Shabbat Shalom: A Wrinkle In Time
Picture in your mind’s eye a metal spring. Now picture the steel coil horizontal and resting on its side, and then imagine drawing two parallel lines, each one grazing the coil’s edges and extending left and right into infinity. This is how I picture the passage of Jewish time—and, no, I don’t mean running late.
Jewish time, as I view it, progresses while also ceaselessly rotating and realigning itself within the space delineated by those two parallel lines. At any given point in our year, we are both moving forward in time and, at the same time, arriving in the same spiritual space as that singular point in last year’s Jewish calendar. In this way, we not only experience each holiday but also re-experience it anew.
And at the exact moment of sunset, when we step into the holiday of Sukkot, we are not stepping in alone.
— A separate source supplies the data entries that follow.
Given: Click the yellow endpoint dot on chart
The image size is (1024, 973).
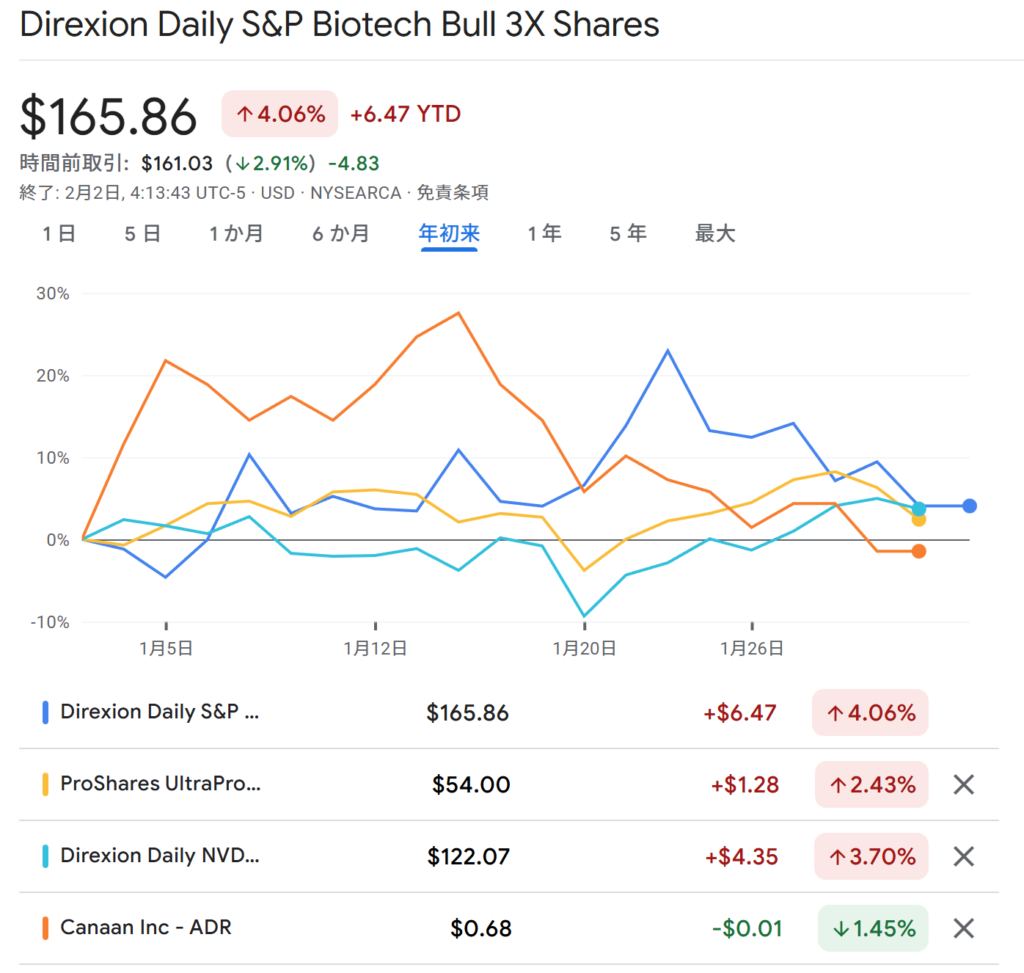Looking at the screenshot, I should (x=919, y=520).
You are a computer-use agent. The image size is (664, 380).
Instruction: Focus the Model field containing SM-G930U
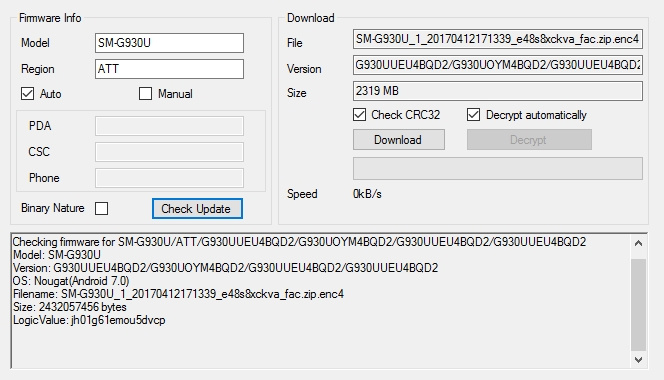pos(169,43)
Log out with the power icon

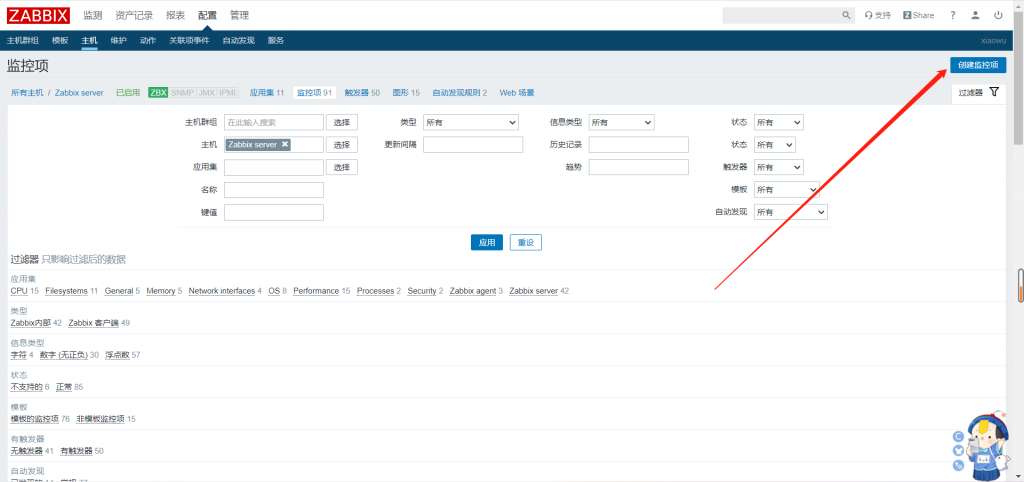coord(998,15)
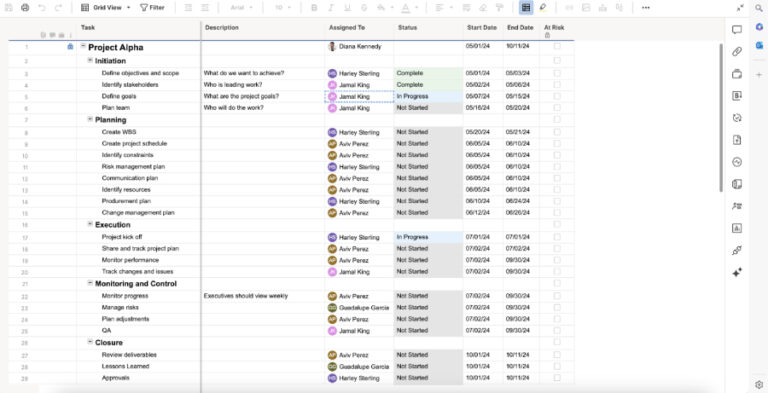This screenshot has width=768, height=393.
Task: Click the search magnifier icon
Action: pos(759,8)
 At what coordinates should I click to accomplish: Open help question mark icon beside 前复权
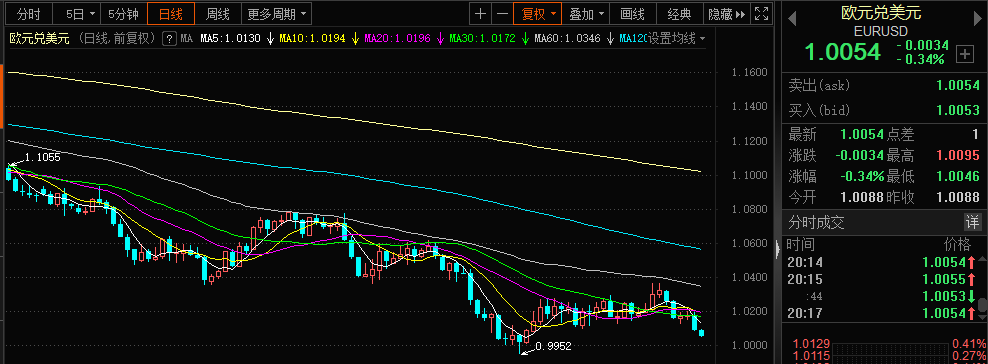[168, 39]
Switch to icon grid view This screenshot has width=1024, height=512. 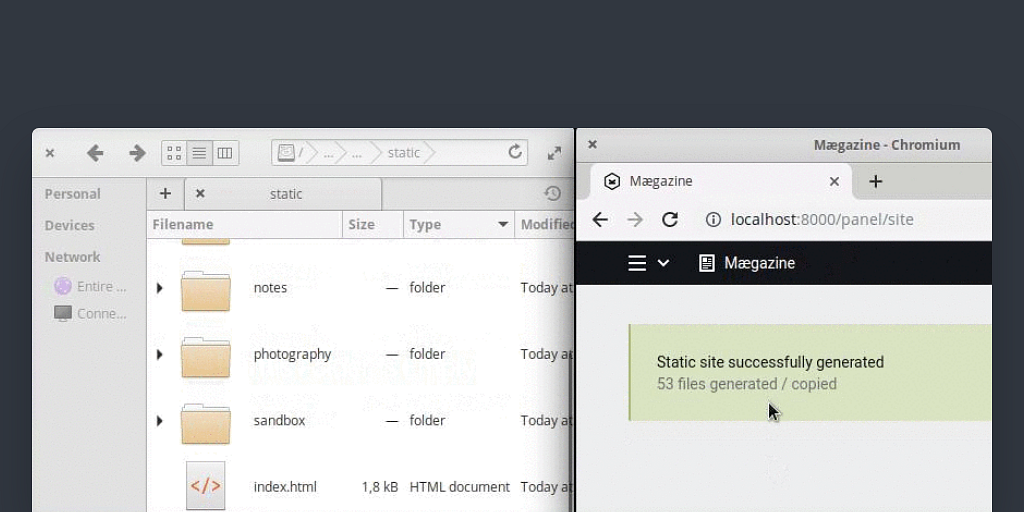point(174,153)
We’re accompanied by our elders and our ancestors and all those who pass into these symbolic structures that provide a protective presence, a sanctuary, a place of grounding and gratitude, perspective and priority.
Ufros Aleinu Sukkat Shlomecha, we say. Spread over us Your shelter of peace.
At times, I struggle to understand it all, to comprehend to enormity of Creation and the complexity of life. And still, each year at Sukkot, sheltered within the simplest of structures, these moments line up, I note the passage of time and its folding back upon itself, and I connect again with my previous selves and beloved ancestors.